Behaviors are part of the Trace Control Plane, which also includes datasets and head and tail sampling rules. You need administrative access to use the Trace Control Plane.

Trace behavior types

Trace behaviors can be one of the following types:

  • Baseline behavior: Sample data in your datasets using data-driven best practices. Select which facets to apply to your low-value and high-value trace data, and modify the criteria as you learn more about the characteristics of your trace data.

    The baseline behavior is mostly proactive, and helps to identify what trace data to bring into Observability Platform and what data to drop.

  • Allow behavior: Sample your data at 100% to allow all traces.
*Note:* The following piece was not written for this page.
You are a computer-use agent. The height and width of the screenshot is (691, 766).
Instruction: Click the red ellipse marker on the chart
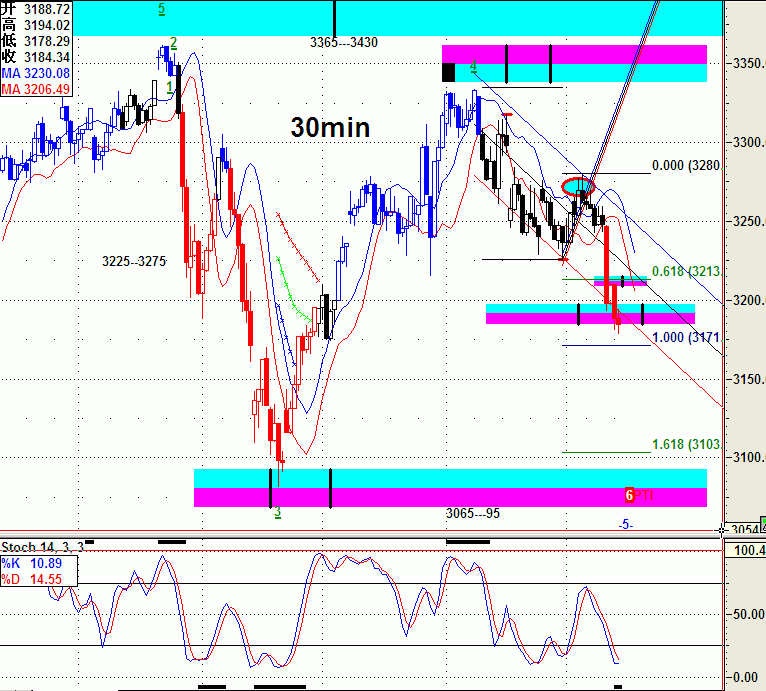(578, 185)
    The allow behavior can be both proactive and reactive. For example, you might want more high-fidelity data during a deploy to catch any issues (proactive), or allow all traces from a specific service or operation when debugging issues (reactive).

  • Deny behavior: Sample your data at 0% to block all traces.

    The deny behavior can be both proactive and reactive. For example, drop all traces from a service because the data isn't useful (proactive), or stop traces from a dataset that's currently generating too much data so you don't exceed your license limit (reactive).

View behaviors

You can view and filter available trace behaviors using Observability Platform, and return the trace behavior definition using Chronoctl.

To view trace behaviors:

  1. In the navigation menu, click Go to Admin and then select Control > Trace Control Plane.

  2. Select the Behaviors tab to view the baseline, allow, and deny behaviors, including which datasets each behavior type currently applies to. The dataset match criteria displays the dataset definition the behavior operates on.

  3. Select the individual behavior you want to view details for:

    • Allow: Displays the assignment history for the datasets where the allow behavior is currently active, and the datasets where this behavior ended.

    • Deny: Displays the assignment history for the datasets where the deny behavior is currently active, and the datasets where this behavior ended.

    • Baseline: Displays head and tail sampling statistics for the baseline behavior when it was active for any datasets. The assignment history displays the datasets where the baseline behavior is currently active, and the datasets where this behavior ended.

      You can edit the baseline behavior to change the tail sampling methodology and modify the facets that define which traces to drop and keep.

Manage assigned behaviors

You can manage the assigned behaviors for a dataset on two levels:

  • Assign a main behavior to define the primary behavior for a dataset.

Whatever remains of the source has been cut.